### INFORMATION GIVEN
%%

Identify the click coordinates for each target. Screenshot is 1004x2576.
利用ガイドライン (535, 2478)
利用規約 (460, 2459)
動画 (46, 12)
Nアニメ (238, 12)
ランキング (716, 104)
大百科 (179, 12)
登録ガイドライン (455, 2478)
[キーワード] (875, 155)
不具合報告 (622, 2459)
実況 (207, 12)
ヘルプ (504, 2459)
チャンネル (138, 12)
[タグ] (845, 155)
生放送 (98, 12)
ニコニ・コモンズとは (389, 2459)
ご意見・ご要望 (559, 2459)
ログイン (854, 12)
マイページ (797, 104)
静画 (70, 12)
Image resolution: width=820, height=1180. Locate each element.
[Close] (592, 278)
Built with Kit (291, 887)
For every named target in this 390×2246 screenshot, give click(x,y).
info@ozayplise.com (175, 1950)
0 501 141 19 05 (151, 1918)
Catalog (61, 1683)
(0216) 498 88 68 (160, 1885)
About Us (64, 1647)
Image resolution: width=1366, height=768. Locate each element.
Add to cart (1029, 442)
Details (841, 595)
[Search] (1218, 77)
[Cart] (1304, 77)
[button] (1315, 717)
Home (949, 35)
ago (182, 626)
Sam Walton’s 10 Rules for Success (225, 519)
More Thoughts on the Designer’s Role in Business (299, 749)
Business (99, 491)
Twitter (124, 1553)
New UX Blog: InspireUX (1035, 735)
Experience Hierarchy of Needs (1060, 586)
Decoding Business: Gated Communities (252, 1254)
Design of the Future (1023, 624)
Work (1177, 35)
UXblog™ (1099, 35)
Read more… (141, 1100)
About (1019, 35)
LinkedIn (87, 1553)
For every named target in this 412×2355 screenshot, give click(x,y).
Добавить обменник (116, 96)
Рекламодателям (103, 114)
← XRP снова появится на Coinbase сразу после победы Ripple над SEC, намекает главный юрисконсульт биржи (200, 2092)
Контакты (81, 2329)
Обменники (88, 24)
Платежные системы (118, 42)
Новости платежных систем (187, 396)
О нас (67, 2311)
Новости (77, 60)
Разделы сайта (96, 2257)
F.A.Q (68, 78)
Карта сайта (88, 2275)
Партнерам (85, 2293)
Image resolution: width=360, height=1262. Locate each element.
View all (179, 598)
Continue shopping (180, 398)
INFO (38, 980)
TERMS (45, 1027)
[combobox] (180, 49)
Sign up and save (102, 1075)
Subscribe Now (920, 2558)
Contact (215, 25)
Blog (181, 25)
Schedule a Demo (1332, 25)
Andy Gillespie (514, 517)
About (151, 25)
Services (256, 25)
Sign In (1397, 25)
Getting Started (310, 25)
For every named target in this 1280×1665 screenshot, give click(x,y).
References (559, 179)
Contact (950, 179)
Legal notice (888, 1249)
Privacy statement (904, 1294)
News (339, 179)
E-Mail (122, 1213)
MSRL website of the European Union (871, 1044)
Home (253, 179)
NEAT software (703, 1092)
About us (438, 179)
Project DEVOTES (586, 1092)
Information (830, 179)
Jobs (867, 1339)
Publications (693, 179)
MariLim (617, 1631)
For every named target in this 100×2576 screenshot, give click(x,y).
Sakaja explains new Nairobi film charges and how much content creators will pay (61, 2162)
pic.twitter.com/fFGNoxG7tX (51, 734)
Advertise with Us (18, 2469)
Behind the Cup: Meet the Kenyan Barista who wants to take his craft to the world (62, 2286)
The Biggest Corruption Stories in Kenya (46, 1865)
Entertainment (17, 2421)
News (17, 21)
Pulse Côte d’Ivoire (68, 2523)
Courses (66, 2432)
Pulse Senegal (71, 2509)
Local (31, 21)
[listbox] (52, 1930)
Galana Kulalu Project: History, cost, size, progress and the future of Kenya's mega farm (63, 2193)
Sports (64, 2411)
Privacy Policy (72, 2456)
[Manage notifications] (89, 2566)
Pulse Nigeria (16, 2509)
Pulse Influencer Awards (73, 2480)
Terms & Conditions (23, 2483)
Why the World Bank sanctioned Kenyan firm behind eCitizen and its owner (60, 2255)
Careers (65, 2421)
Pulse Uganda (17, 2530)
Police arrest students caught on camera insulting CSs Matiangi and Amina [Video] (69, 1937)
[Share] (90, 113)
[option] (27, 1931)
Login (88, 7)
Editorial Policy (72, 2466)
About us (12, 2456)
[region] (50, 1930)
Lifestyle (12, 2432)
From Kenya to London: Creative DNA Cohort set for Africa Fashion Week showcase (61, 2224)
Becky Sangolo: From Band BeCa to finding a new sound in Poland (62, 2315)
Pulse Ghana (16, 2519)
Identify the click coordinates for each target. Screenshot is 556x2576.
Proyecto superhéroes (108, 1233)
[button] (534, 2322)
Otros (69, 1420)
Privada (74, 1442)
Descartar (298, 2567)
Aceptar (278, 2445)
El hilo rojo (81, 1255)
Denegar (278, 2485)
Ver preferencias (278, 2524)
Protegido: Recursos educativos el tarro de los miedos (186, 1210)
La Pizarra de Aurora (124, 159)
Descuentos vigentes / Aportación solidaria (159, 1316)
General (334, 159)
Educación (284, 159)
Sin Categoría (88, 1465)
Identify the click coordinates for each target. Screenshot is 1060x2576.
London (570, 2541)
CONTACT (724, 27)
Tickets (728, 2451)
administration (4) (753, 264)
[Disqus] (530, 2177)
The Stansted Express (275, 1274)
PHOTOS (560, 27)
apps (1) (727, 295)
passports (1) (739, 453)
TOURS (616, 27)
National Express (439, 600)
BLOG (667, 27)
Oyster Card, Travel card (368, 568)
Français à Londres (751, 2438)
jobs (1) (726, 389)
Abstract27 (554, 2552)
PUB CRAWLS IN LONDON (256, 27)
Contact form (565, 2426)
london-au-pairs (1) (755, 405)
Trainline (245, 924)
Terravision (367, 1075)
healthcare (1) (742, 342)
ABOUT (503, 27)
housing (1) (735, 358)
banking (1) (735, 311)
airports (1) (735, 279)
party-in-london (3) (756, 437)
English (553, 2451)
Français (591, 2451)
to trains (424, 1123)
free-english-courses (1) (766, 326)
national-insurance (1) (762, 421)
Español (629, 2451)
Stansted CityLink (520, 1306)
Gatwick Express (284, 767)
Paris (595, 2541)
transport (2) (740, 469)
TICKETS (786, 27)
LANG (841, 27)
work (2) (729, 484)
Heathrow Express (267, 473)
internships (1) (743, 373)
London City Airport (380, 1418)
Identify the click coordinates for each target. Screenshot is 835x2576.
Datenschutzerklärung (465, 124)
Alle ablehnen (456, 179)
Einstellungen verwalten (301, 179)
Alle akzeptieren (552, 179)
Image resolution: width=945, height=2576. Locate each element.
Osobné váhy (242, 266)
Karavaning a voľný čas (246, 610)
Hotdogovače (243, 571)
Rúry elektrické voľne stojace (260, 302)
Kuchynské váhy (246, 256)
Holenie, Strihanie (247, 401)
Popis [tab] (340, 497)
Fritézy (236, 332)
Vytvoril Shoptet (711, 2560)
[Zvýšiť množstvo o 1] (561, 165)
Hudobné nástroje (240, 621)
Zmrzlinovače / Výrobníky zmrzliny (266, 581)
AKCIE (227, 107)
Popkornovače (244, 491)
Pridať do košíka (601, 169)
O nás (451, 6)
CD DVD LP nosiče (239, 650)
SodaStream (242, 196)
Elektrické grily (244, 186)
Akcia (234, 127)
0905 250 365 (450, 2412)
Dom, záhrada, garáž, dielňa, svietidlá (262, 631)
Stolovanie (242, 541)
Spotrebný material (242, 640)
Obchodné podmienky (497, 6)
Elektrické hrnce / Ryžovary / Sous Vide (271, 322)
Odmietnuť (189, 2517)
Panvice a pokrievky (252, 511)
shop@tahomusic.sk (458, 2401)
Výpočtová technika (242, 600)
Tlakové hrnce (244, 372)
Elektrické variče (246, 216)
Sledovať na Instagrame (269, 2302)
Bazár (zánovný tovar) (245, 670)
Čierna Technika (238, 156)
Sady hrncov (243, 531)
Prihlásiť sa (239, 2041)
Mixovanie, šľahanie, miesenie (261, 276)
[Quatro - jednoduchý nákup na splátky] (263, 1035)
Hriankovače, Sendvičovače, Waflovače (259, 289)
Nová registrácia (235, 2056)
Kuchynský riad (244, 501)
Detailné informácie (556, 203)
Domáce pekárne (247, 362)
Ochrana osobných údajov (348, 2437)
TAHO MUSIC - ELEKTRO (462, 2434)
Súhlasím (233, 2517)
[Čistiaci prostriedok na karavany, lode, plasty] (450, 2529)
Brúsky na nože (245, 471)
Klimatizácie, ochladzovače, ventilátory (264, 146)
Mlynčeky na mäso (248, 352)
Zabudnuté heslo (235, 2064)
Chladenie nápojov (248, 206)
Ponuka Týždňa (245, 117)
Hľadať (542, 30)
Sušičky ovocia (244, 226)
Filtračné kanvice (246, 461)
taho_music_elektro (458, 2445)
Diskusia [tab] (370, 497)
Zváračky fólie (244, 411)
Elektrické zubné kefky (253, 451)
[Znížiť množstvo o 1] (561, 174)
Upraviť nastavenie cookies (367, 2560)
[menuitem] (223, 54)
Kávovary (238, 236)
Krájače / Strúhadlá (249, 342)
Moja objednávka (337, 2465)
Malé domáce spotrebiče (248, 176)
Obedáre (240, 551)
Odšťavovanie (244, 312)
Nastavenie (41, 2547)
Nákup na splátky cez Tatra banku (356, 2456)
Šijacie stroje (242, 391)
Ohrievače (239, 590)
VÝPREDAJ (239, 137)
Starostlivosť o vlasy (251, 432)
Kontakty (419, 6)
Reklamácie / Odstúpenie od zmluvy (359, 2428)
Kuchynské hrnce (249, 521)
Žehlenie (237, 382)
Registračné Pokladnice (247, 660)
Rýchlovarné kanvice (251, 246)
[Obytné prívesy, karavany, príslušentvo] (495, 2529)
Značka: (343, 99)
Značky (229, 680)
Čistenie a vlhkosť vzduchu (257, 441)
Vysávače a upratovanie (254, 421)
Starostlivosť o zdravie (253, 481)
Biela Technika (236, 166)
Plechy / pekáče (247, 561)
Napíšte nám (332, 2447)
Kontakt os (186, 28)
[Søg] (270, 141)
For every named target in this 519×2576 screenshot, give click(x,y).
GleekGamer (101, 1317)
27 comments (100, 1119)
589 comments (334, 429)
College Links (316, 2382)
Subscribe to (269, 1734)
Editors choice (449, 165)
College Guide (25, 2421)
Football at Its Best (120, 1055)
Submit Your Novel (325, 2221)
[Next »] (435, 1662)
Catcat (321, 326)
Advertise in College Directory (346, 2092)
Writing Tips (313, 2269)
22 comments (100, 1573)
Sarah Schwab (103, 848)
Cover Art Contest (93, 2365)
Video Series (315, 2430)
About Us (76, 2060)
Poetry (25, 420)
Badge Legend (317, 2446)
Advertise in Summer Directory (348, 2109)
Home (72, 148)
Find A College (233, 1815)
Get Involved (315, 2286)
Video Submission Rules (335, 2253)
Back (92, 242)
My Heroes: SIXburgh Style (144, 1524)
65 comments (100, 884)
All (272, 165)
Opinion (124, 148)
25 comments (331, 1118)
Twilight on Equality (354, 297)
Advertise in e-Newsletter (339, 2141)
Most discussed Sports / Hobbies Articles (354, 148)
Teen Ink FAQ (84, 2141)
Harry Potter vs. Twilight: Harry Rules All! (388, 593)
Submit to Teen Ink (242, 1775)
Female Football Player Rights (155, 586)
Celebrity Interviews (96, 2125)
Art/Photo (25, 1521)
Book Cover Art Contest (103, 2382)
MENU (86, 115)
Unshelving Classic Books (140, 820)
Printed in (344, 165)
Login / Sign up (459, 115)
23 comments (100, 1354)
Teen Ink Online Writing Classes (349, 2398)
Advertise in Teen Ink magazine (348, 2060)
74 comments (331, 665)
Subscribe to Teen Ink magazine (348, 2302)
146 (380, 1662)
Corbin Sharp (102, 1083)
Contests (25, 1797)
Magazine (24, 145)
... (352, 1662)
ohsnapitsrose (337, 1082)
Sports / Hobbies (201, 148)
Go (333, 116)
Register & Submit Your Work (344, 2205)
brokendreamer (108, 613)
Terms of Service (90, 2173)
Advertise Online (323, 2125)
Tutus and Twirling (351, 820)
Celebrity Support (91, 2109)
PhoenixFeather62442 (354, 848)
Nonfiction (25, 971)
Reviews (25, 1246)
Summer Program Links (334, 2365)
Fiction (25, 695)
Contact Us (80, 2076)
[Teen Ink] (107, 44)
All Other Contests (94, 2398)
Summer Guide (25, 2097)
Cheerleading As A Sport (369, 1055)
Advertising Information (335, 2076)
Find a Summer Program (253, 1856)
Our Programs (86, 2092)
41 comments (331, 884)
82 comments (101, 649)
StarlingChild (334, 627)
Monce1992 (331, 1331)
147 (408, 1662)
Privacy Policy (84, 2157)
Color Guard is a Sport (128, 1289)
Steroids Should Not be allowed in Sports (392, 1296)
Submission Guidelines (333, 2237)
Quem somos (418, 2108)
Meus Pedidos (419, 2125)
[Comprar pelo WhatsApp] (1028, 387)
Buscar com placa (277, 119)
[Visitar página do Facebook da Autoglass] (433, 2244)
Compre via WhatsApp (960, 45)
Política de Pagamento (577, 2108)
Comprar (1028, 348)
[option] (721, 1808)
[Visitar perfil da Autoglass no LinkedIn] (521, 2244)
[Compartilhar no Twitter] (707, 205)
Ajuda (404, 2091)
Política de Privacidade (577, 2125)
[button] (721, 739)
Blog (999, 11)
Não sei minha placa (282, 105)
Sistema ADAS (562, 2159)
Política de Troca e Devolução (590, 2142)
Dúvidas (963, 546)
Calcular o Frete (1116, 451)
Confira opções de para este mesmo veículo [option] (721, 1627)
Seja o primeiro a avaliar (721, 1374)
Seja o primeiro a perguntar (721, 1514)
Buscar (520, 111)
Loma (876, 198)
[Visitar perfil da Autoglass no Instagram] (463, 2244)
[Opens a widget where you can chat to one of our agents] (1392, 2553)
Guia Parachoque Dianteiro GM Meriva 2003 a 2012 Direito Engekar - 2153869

%%

### TASK REQUIREMENTS
Only the count is wanted. Find the lines of the records that include the word "Image" and state how many.

### REPLY
4